Exercise prompt:
Transcribe exactly, leaving out pictures, the lines from the one that holds "Given: Apply italic formatting" through the end of the data below, including both end lines and no others.

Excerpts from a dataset
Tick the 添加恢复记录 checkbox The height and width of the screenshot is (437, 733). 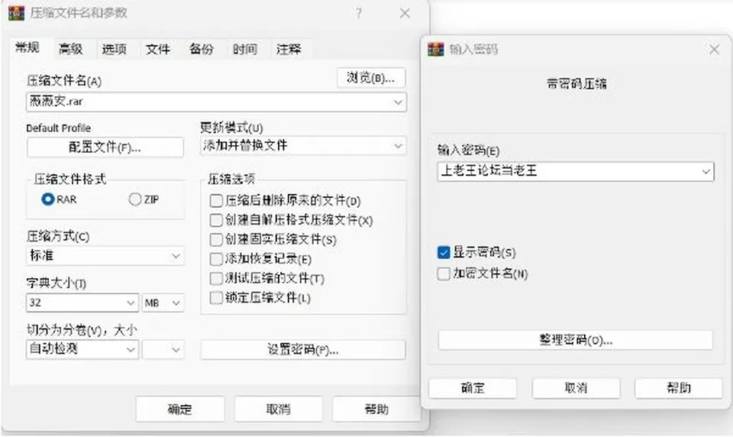216,259
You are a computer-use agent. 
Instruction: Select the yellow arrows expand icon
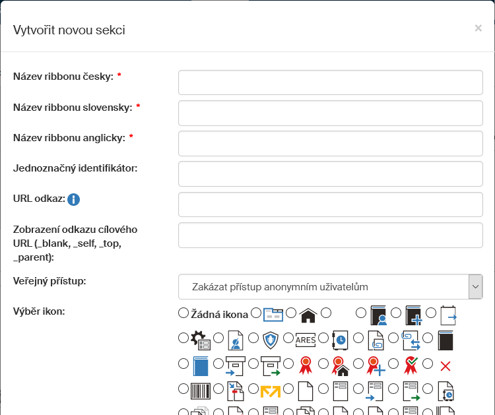coord(271,391)
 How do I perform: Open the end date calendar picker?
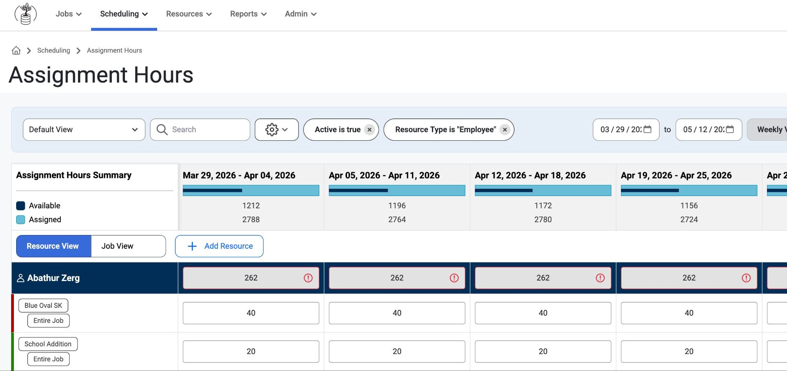pos(730,129)
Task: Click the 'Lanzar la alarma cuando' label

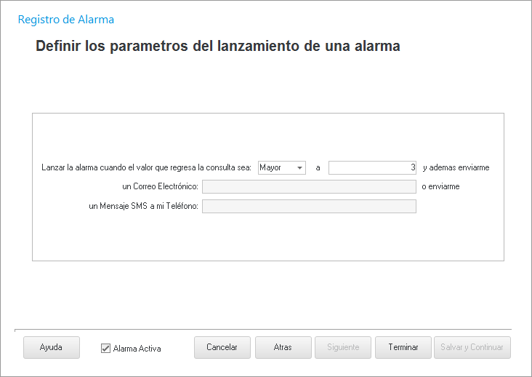Action: (x=146, y=167)
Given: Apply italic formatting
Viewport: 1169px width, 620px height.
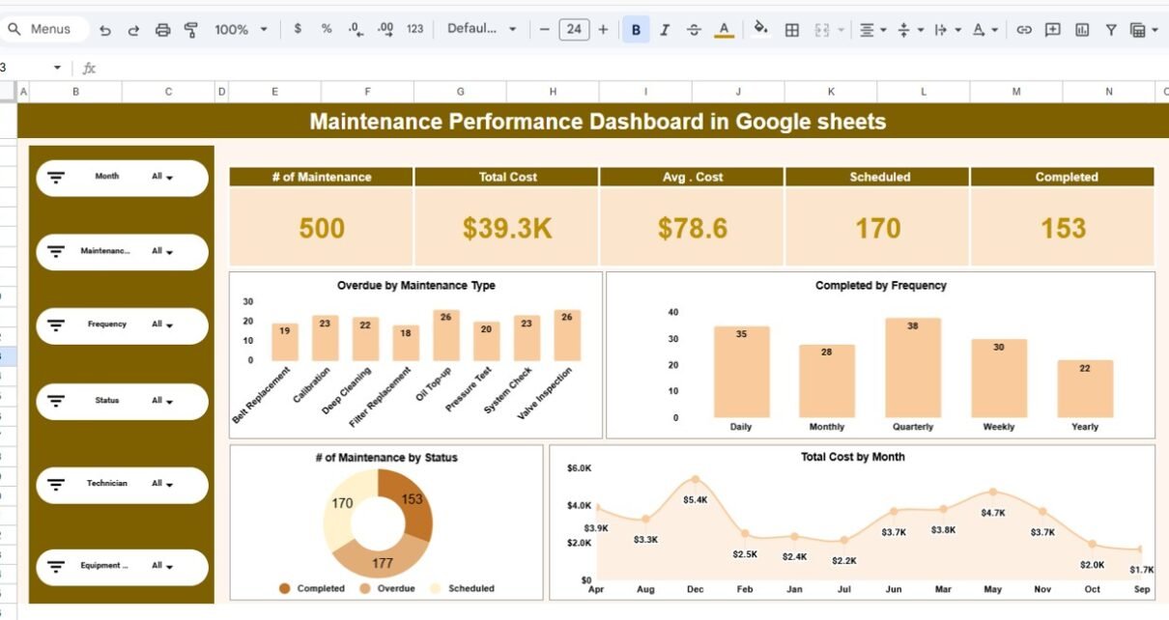Looking at the screenshot, I should 665,30.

Exercise output:
Given: Apply italic formatting
Viewport: 1169px width, 620px height.
Looking at the screenshot, I should 665,30.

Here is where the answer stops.